**WHAT THIS TASK INVOLVES**
The word "will" may appear in lines of the data; say how many such lines there are, with nothing beyond the number.

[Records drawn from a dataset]

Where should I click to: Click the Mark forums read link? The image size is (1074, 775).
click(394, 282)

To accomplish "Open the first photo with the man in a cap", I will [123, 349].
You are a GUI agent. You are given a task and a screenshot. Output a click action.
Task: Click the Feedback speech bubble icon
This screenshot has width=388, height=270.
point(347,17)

...

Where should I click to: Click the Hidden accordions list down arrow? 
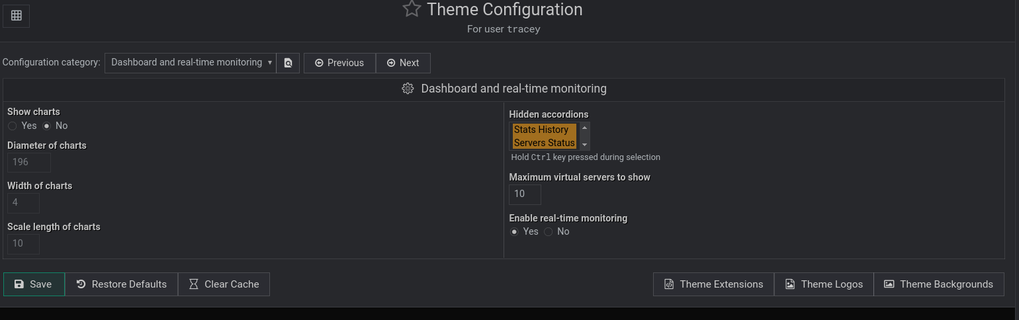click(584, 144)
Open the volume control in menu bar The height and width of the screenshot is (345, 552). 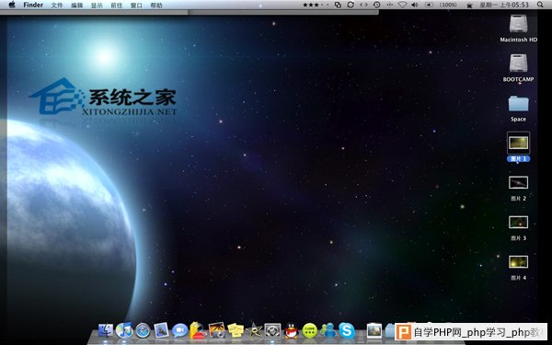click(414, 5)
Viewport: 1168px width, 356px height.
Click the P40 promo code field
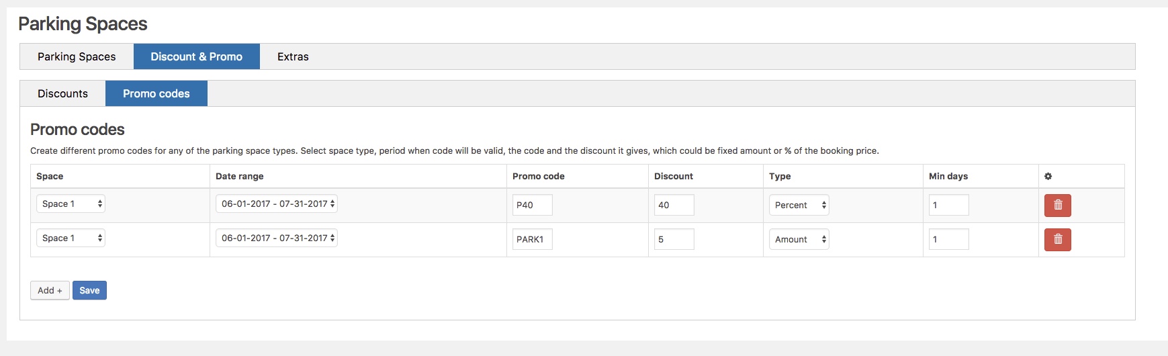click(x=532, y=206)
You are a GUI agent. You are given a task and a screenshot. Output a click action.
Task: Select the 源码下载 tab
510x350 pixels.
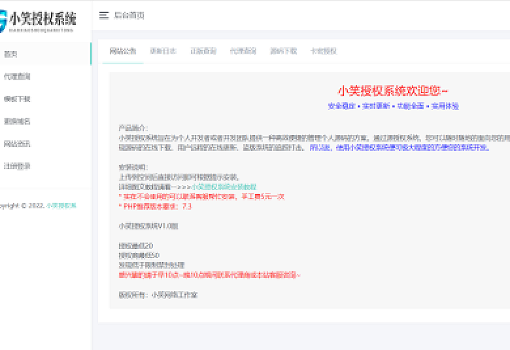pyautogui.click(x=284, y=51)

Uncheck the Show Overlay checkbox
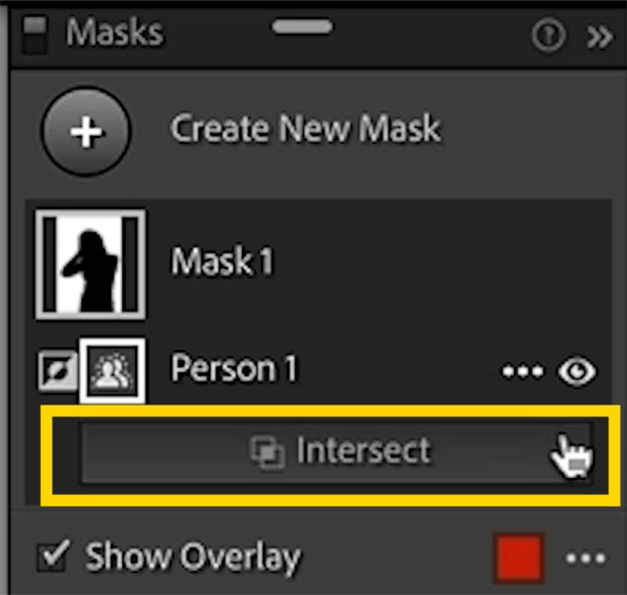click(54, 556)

==

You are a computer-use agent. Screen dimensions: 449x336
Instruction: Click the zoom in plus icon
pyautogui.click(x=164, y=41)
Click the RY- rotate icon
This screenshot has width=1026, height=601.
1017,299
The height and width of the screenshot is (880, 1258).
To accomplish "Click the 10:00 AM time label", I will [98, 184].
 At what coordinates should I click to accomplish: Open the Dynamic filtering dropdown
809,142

**FINAL ANSWER**
2